For all the humanistic focus on learning, science has not delivered solutions to the problems created by humanist rule:

  • Unrestrained global pollution has given us global warming.
  • World resources are being depleted, and science is not keeping up with solutions fast enough.
  • Modern medicine has made many breakthroughs against disease, but what is the result? Humans are living longer, creating fresh social and eco­nomic problems. Lethal viruses are mutating, becoming resistant to the drugs that science is creating.
  • Technology has given us the Internet and Smartphones; powerful tools, but already warning bells are being sounded over children becoming less social, more withdrawn and prone to retreat into online fantasy worlds.

Is this the humanist’s idea of a ‘better world’? Incredibly, most humanists stubbornly insist that the world is becoming a better place. For all their devotion to reason and logic, they cannot accept the plain fact that this world needs God. We are far from being “Good without God”! It is only by God’s intervention and the return of His Son as ruler of the earth that the human race will live in peace and harmony. How we long for the promised day when “the earth shall be filled with the knowledge of the glory of the LORD, as the waters cover the sea” (Hab 2:14).

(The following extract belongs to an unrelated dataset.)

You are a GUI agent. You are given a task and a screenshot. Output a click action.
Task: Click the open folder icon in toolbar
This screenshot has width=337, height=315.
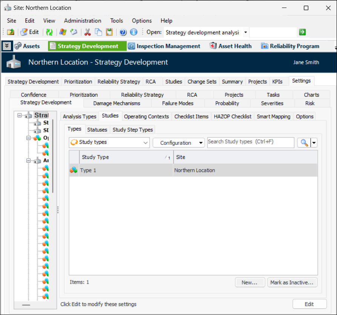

The closing verses of 2 Thessalonians 2 provide sound advice to those of us battling humanism in our daily lives. Paul exhorts us, “So then, brothers, stand firm and hold to the teachings we passed on to you, whether by word of mouth or by letter” (v15, NIV).

I recently read a quotation from Bro Harry Tennant in his book Comfort of the Scriptures, which struck me as particularly apt. He writes, “We are nearing the end of a generation and have to heed the advice given to the early disciples to ‘save yourselves from this untoward generation’. There is something about human nature which, despite frequent and clear warning, presses on in its foolishness, hasting towards an inevitable destruction.”